■ DOCUMENT

────────────────

Tuesday, March 31, 2009

Max's Epic and Inevitable Watchmen Rant


Ok, so this rant just sort of kept going as I got more into it and my ideas got more developed. It’s long, but bear with me. Also don’t bother reading this if you haven’t seen the film or read the novel, I’m pretty explicit with my plot points.

You could write entire books on Watchmen and its adaptation into a feature film. You could talk about the influence of the graphic novel, the cultural weight of the text, the exactitude with which it was crafted, and all sorts of other interesting aspects of the work of art that is quickly becoming franchised. You could talk about the history of its road to the screen, the merits of the final product as a film, what was cut out of the original text and the different versions of the film, the marketing, ad infinitum. What I’m going to talk about are a few moments and aspects of the film that reveal the overall approach to the original text and the resulting thematic feel of the film.

A lot of what the film actually does right has an estranging effect, distancing the audience from the art instead of bringing them into it. Throughout the entire three-hour affair I had an eerie, unshakable feeling that I was gazing into the uncanny valley. Everything is a picture-perfect representation of the graphic novel, from the costumes to the setting to the mise en scène, and that is actually one of the most glaring flaws of the film. There are differences between the mediums of film and graphic novel, and Zack Snyder and co. have done little to account for them. While this does not ruin the movie or the story by any means, it does mar the effect of it. For example, the Minutemen appear exactly as drawn, and instead of evoking a sense of nostalgia, as they do in the book, they again estrange the viewer because they seem so incredibly ridiculous. More profound than the visuals, however, are the times when Snyder’s adherence to the original work damages the story on a tonal level.

────────────────

■ GIVEN INFORMATION
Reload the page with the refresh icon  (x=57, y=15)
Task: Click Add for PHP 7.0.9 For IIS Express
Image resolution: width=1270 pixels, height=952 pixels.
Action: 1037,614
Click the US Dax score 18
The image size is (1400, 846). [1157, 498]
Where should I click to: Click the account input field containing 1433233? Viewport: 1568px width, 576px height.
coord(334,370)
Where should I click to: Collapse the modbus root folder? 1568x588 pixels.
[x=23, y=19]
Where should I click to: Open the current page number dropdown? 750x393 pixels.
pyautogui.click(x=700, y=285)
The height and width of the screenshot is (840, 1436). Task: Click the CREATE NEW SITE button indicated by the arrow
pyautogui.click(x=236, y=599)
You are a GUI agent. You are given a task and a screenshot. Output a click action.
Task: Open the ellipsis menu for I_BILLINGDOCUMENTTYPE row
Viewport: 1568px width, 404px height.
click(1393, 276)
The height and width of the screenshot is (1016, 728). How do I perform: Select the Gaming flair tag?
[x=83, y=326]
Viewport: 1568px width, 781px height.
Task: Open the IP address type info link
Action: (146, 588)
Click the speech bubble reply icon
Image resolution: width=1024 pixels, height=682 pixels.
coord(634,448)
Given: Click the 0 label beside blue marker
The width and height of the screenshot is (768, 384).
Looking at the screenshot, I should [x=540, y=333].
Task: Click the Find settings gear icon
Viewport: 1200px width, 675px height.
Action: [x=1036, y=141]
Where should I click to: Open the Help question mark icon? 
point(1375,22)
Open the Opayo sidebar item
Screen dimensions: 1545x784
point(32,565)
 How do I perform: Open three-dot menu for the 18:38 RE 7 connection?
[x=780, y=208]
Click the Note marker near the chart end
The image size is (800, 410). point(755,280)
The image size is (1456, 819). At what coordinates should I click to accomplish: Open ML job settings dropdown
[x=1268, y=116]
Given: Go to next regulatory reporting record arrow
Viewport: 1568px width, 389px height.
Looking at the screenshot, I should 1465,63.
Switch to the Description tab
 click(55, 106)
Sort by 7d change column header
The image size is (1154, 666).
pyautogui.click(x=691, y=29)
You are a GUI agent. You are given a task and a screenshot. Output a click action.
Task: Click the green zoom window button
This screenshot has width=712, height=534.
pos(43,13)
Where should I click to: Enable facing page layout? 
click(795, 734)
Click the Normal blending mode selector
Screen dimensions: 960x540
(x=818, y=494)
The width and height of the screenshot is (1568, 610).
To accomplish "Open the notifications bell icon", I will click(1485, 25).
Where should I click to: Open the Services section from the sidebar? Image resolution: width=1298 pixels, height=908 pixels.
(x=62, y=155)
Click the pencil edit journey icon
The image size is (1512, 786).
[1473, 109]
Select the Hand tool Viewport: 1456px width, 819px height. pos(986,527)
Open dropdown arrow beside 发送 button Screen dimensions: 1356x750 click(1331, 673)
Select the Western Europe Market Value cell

────────────────

■ GIVEN TASK 1
According to the Watchmen rant, which aspects of the graphic novel does the film reproduce as a picture-perfect representation? List them all.
■ GIVEN TASK 2
Please retype the part of the Watchmen rant that begins at the words "Ok, so this" and stops after "my plot points.".

■ WRITTEN REPLY 1
- The costumes
- The setting
- The mise en scène

■ WRITTEN REPLY 2
Ok, so this rant just sort of kept going as I got more into it and my ideas got more developed. It’s long, but bear with me. Also don’t bother reading this if you haven’t seen the film or read the novel, I’m pretty explicit with my plot points.